Phytoestrogen consumption and association with breast, prostate and colorectal cancer in EPIC Norfolk
Ward, H. A. and Kuhnle, G. G. C. (2010) Phytoestrogen consumption and association with breast, prostate and colorectal cancer in EPIC Norfolk. Archives of Biochemistry and Biophysics, 501 (1). pp. 170-175. ISSN 0003-9861
To link to this article DOI: 10.1016/j.abb.2010.05.018
Phytoestrogens are polyphenolic secondary plant metabolites that have structural and functional similarities to 17β-oestradiol and have been associated with a protective effect against hormone-related cancers.
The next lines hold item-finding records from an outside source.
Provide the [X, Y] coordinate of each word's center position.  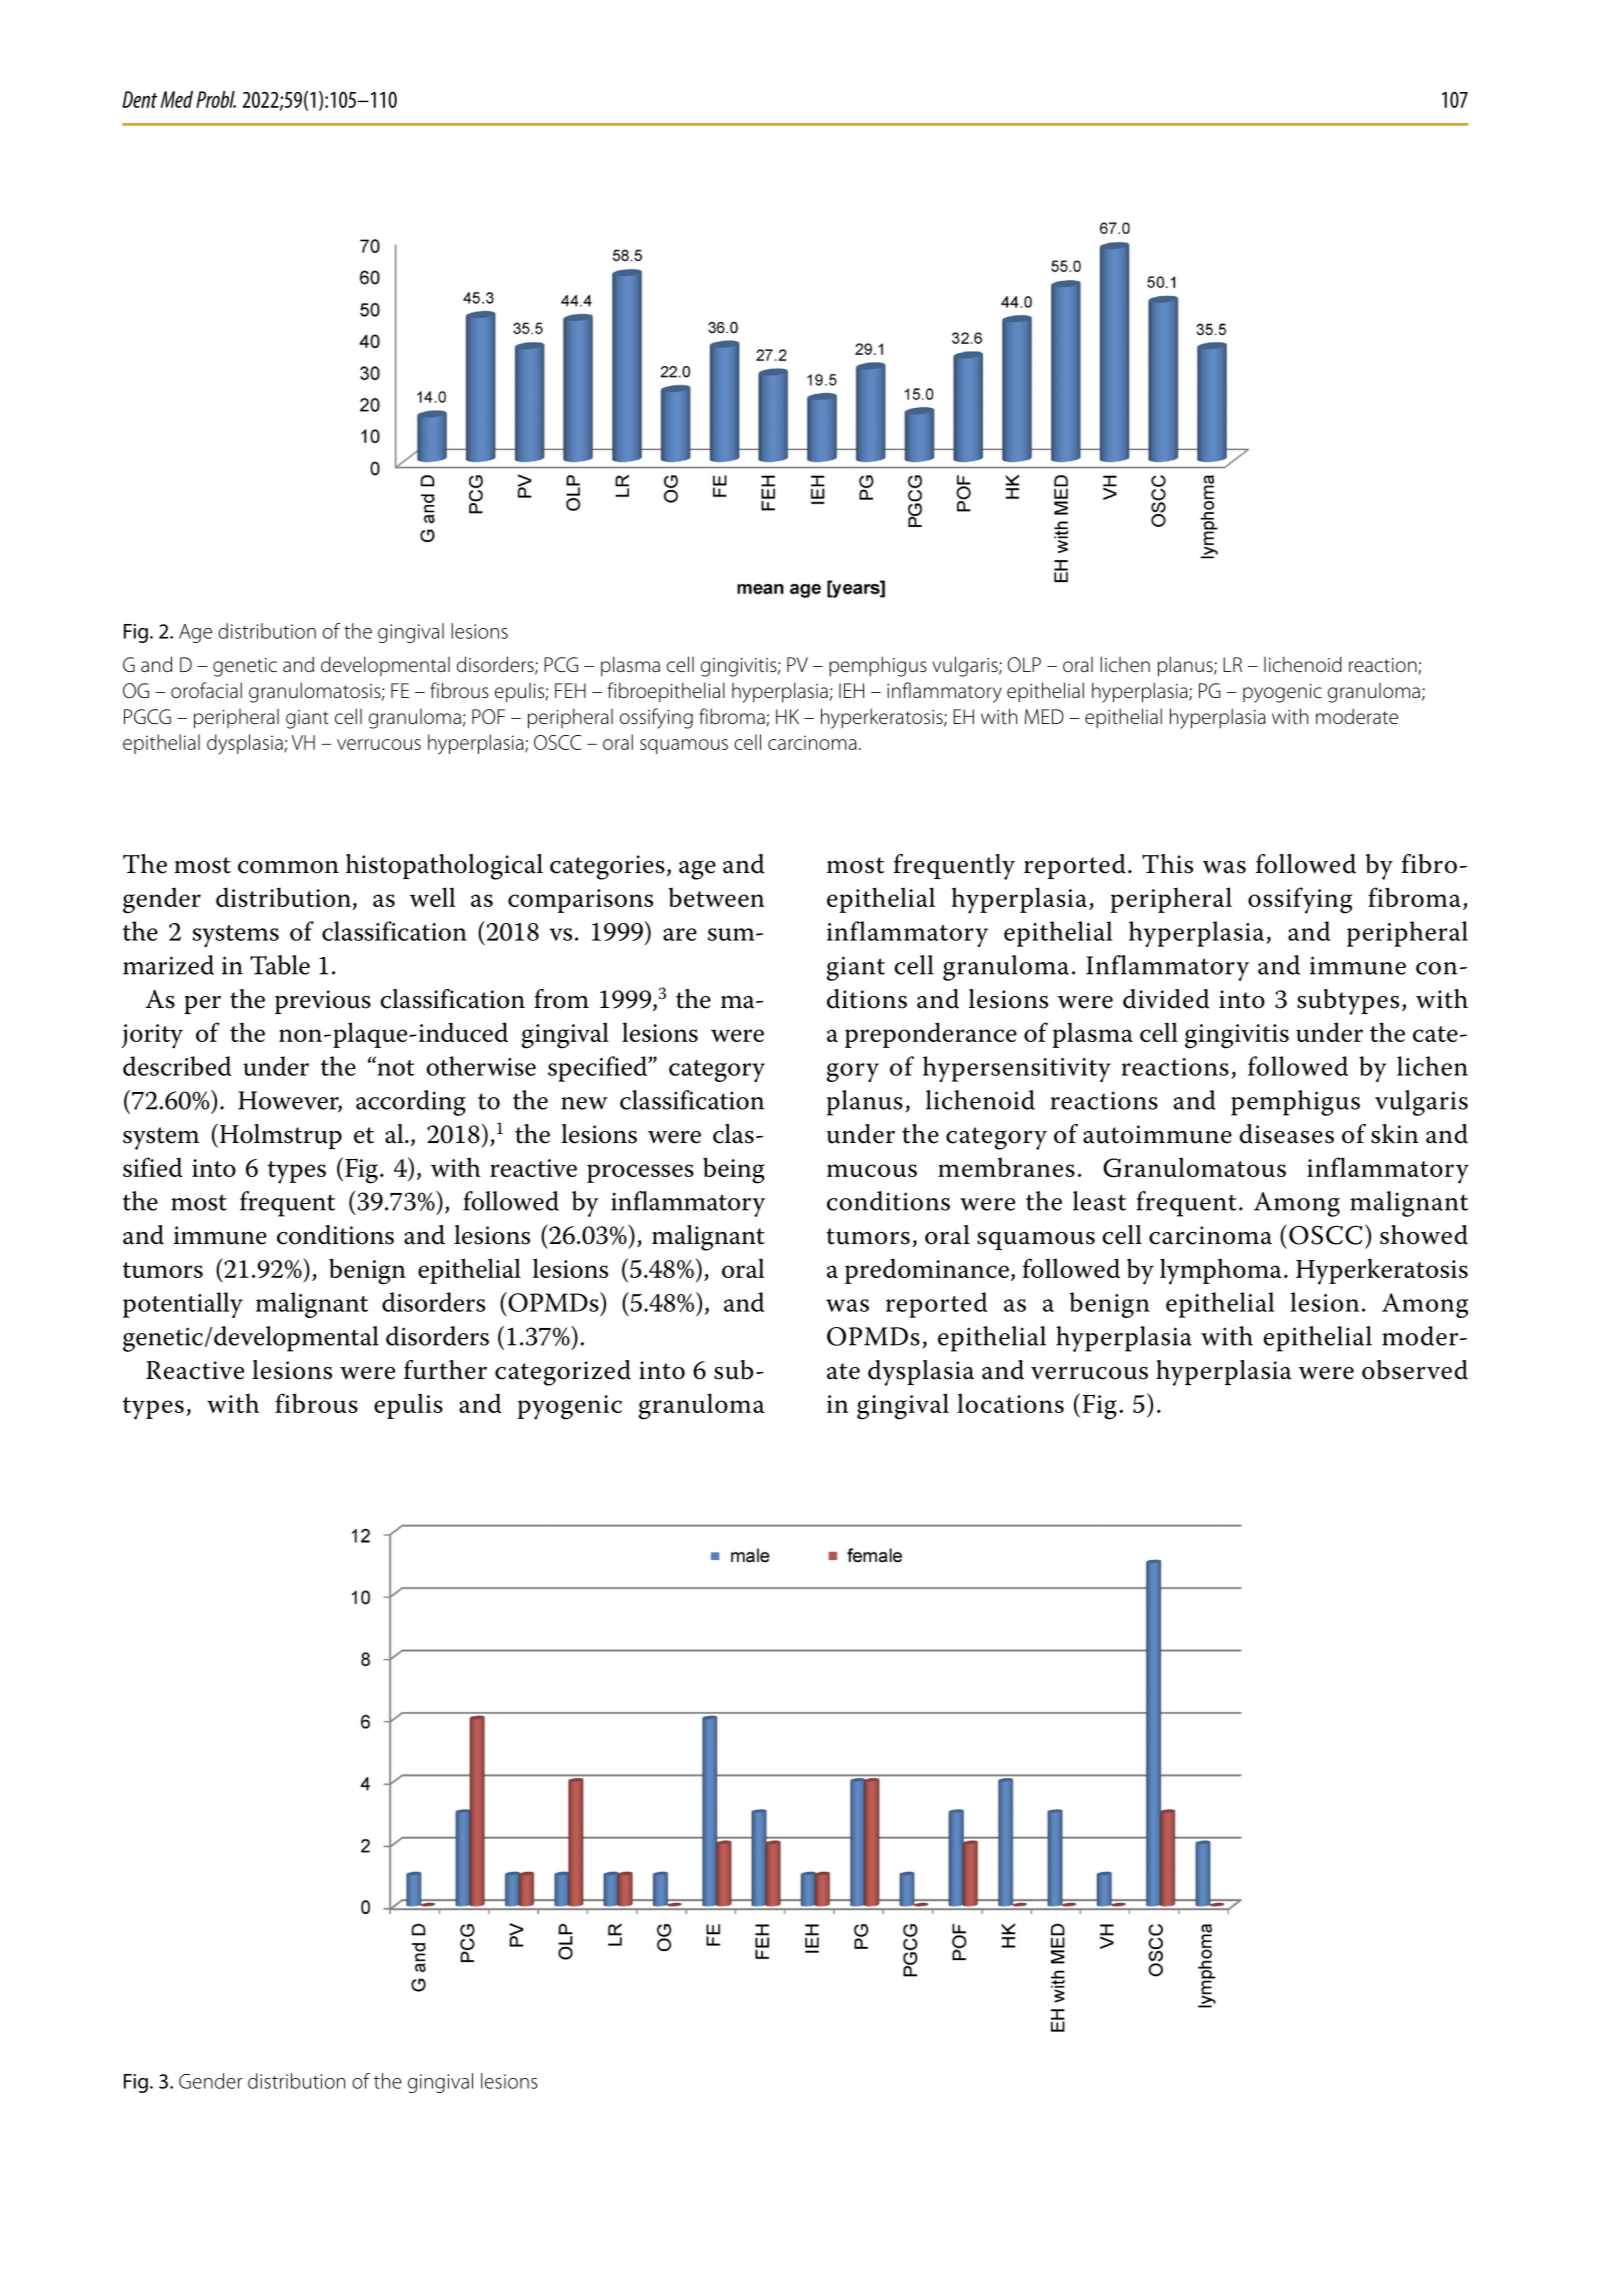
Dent [140, 99]
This [1167, 864]
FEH [570, 690]
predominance [927, 1271]
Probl [216, 99]
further [445, 1370]
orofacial [206, 690]
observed [1415, 1370]
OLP [1024, 664]
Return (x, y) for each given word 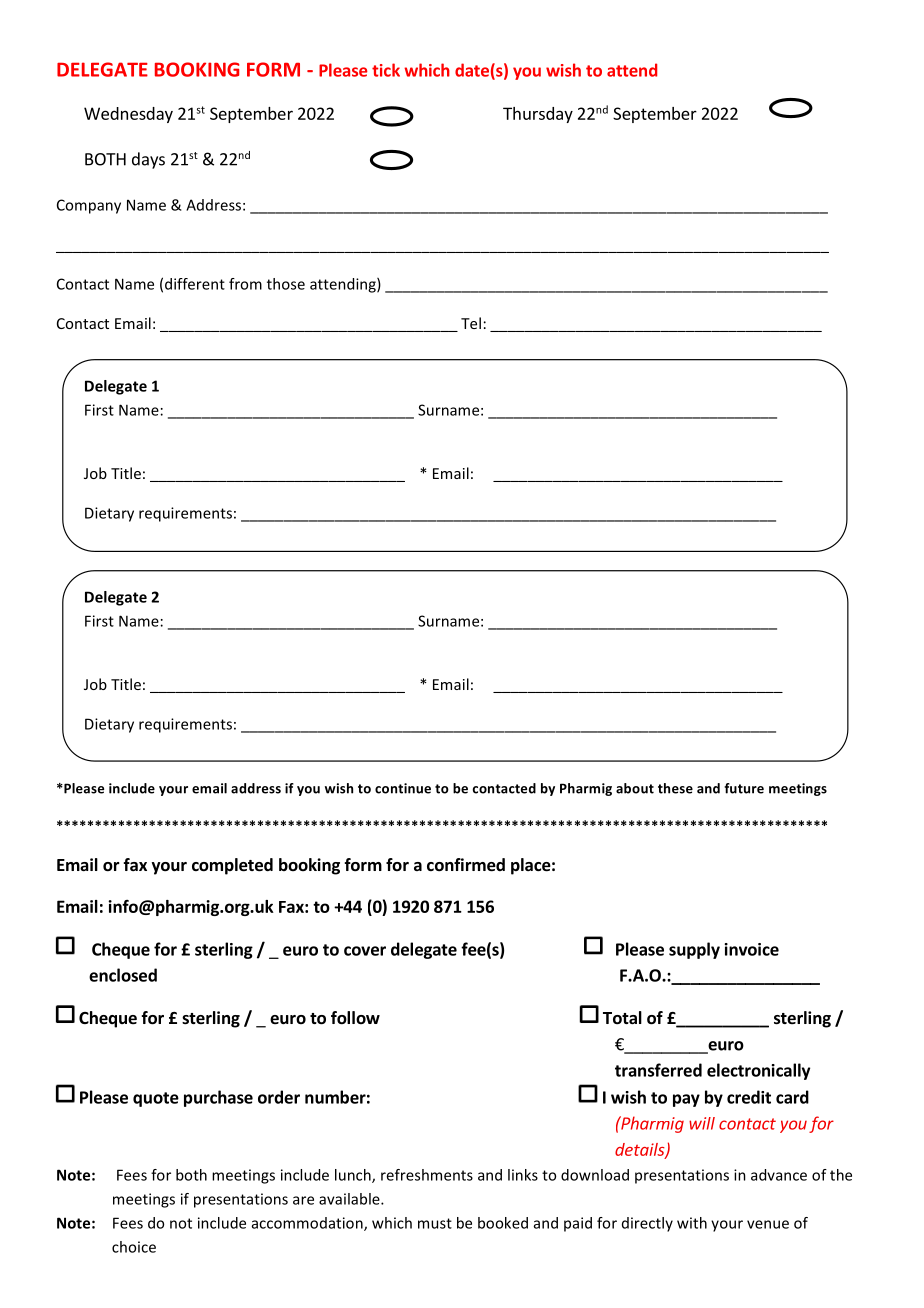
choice (134, 1247)
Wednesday (128, 115)
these (675, 788)
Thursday (538, 115)
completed (232, 866)
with (692, 1223)
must (435, 1223)
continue (403, 788)
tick (386, 70)
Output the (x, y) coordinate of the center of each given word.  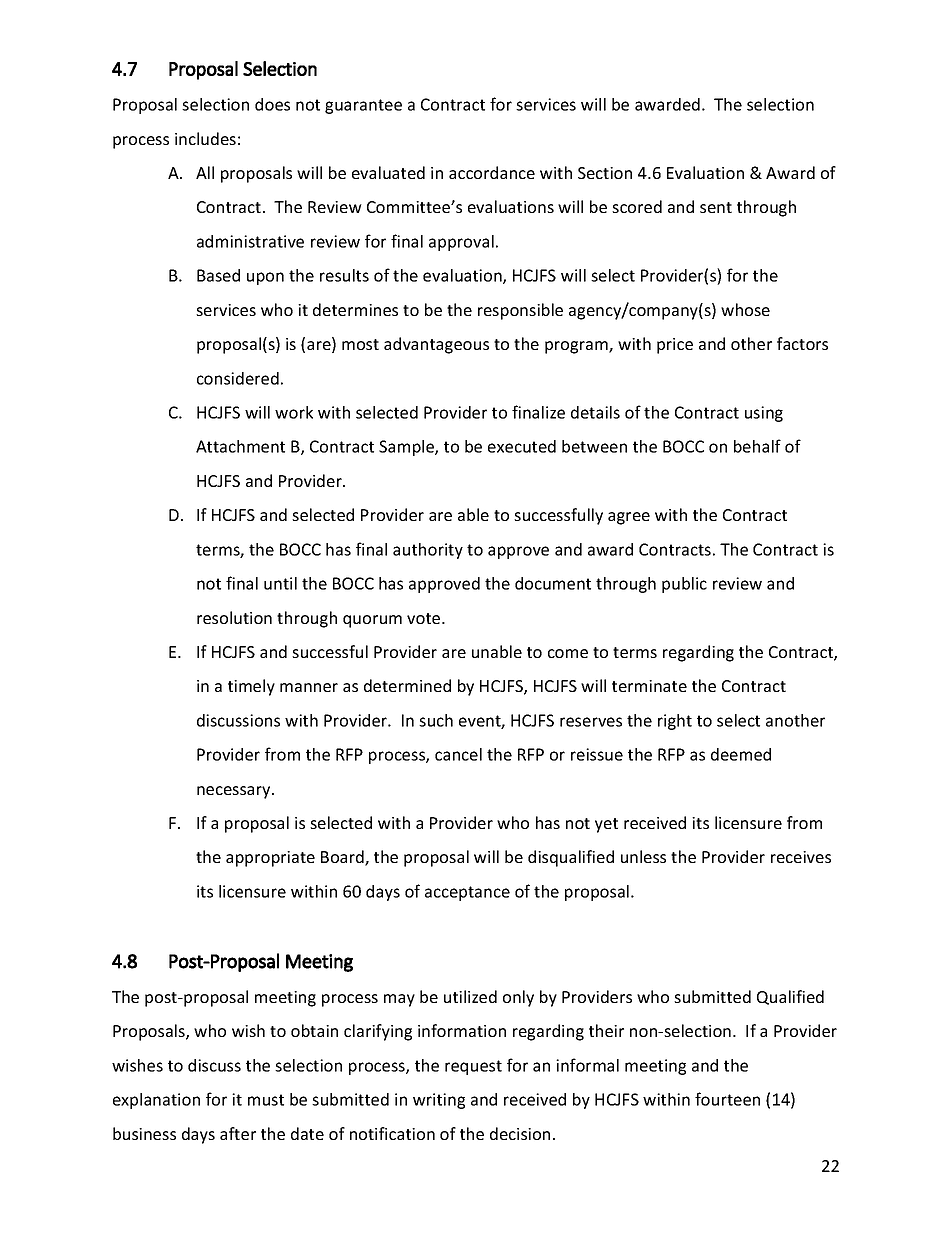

Most foods in the UK only contain small amounts of phytoestrogens (median content 21 μg/100 g) and the highest content is found in soya and soya-containing foods. The highest phytoestrogen content in commonly consumed foods is found in breads (average content 450 μg/100 g), the main source of isoflavones in the UK diet. The phytoestrogen consumption in cases and controls was considerably lower than in Asian countries. No significant associations between phytoestrogen intake and breast cancer risk in a nested case-control study in EPIC Norfolk were found. Conversely, colorectal cancer risk was inversely associated with enterolignan intake in women but not in men. Prostate cancer risk was positively associated with enterolignan intake, however this association became non-significant when adjusting for dairy intake, suggesting that enterolignans can act as a surrogate marker for dairy or calcium intake.